Your instructions » The records that follow must be transcribed exactly, each one in full.

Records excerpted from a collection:
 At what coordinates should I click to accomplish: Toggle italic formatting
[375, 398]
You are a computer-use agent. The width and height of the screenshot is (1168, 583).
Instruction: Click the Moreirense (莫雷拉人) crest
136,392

Result »
 At what coordinates should I click to accomplish: Toggle italic formatting
[375, 398]
You are a computer-use agent. The width and height of the screenshot is (1168, 583).
Instruction: Click the Moreirense (莫雷拉人) crest
136,392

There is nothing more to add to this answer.